== GIVEN DATA ==

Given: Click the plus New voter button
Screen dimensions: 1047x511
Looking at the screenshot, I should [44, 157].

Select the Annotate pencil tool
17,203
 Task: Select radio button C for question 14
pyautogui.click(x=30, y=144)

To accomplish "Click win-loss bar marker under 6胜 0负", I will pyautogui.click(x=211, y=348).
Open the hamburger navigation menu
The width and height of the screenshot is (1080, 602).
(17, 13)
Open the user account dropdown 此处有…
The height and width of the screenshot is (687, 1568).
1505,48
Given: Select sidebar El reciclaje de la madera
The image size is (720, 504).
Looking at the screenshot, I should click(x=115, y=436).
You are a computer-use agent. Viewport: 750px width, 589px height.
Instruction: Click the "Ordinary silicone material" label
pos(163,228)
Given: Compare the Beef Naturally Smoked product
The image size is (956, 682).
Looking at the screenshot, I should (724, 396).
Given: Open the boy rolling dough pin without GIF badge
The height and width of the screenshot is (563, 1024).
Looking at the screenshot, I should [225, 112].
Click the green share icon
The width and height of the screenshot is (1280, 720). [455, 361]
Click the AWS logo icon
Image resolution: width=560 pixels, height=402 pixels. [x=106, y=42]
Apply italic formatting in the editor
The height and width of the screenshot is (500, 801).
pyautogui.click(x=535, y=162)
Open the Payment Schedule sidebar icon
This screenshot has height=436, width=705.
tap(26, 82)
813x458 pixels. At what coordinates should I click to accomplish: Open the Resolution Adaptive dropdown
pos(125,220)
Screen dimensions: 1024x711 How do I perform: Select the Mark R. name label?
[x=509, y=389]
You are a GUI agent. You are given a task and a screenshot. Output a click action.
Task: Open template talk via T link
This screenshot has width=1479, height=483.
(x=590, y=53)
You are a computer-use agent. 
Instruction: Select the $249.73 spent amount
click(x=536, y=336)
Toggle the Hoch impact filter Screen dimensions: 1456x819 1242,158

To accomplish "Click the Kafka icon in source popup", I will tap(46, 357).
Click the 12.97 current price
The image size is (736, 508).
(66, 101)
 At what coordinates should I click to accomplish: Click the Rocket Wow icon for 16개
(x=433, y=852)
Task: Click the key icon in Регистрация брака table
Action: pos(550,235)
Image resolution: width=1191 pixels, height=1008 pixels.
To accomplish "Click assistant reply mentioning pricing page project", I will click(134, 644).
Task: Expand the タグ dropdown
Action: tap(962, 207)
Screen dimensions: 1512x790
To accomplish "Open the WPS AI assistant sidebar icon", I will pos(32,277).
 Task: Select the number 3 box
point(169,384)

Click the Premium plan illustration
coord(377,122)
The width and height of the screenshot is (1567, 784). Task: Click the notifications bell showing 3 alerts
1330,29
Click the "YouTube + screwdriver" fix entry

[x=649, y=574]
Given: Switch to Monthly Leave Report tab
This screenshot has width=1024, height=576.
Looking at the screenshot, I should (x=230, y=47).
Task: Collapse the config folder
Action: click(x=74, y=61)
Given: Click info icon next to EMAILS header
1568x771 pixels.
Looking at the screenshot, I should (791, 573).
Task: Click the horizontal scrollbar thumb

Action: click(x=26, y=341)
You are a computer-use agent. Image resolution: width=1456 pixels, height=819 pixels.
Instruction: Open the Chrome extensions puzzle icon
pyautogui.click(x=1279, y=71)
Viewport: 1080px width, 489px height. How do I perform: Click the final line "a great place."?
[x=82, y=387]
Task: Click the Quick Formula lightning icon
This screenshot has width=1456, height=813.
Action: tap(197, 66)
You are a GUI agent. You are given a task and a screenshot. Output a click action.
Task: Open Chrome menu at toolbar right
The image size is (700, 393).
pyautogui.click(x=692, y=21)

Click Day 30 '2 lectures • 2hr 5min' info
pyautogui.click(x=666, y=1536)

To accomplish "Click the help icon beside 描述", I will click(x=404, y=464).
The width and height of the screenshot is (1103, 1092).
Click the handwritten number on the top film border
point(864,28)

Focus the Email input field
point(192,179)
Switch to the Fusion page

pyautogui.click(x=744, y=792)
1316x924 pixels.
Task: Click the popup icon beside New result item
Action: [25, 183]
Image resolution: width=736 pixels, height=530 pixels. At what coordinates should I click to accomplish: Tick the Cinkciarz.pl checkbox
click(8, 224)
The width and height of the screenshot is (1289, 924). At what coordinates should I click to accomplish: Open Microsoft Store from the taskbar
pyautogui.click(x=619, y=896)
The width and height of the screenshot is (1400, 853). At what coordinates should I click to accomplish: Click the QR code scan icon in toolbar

===

| YOUR GOAL |
Please change "Select" to "Choose" in the stretch of entries from the line containing "Select the Annotate pencil tool" through the line containing "pos(163,228)", and give only those lines with nothing else altered.

| TASK RESULT |
Choose the Annotate pencil tool
17,203
 Task: Choose radio button C for question 14
pyautogui.click(x=30, y=144)

To accomplish "Click win-loss bar marker under 6胜 0负", I will pyautogui.click(x=211, y=348).
Open the hamburger navigation menu
The width and height of the screenshot is (1080, 602).
(17, 13)
Open the user account dropdown 此处有…
The height and width of the screenshot is (687, 1568).
1505,48
Given: Choose sidebar El reciclaje de la madera
The image size is (720, 504).
Looking at the screenshot, I should click(x=115, y=436).
You are a computer-use agent. Viewport: 750px width, 589px height.
Instruction: Click the "Ordinary silicone material" label
pos(163,228)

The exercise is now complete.